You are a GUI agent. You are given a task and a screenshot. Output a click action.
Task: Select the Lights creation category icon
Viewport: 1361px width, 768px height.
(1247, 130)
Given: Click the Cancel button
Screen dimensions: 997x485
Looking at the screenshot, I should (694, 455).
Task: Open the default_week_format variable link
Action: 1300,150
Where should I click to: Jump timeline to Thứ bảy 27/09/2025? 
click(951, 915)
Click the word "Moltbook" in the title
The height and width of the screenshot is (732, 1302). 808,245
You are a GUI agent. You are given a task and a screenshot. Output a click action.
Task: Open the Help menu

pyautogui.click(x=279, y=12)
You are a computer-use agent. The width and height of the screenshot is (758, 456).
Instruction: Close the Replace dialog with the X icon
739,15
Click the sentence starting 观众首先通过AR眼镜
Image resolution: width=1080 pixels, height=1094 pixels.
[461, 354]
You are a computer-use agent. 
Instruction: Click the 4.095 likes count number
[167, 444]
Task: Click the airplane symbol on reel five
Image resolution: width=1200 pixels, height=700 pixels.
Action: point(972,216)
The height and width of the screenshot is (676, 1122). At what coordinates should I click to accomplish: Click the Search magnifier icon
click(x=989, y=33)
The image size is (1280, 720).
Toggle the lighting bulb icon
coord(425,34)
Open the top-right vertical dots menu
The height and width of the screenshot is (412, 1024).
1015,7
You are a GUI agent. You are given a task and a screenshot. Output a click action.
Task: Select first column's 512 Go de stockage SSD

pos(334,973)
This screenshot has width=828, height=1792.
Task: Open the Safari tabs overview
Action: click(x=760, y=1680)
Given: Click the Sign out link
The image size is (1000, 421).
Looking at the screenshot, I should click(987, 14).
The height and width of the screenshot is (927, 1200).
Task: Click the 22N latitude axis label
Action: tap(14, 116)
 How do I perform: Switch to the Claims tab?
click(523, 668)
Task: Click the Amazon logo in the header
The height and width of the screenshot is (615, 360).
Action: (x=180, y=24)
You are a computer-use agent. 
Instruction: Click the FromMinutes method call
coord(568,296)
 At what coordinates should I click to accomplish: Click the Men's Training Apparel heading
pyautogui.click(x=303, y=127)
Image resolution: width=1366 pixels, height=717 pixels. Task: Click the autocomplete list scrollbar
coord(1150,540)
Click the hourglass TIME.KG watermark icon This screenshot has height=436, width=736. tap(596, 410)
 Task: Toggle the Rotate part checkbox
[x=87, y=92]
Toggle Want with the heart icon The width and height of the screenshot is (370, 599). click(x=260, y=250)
^^^^
Once you find the line containing "Click the sentence starting 观众首先通过AR眼镜", stop: reproduce exactly that line and every line of the data before it, and nothing else.

You are a GUI agent. You are given a task and a screenshot. Output a click action.
Task: Select the Lights creation category icon
Viewport: 1361px width, 768px height.
(1247, 130)
Given: Click the Cancel button
Screen dimensions: 997x485
Looking at the screenshot, I should (694, 455).
Task: Open the default_week_format variable link
Action: 1300,150
Where should I click to: Jump timeline to Thứ bảy 27/09/2025? 
click(951, 915)
Click the word "Moltbook" in the title
The height and width of the screenshot is (732, 1302). 808,245
You are a GUI agent. You are given a task and a screenshot. Output a click action.
Task: Open the Help menu

pyautogui.click(x=279, y=12)
You are a computer-use agent. The width and height of the screenshot is (758, 456).
Instruction: Close the Replace dialog with the X icon
739,15
Click the sentence starting 观众首先通过AR眼镜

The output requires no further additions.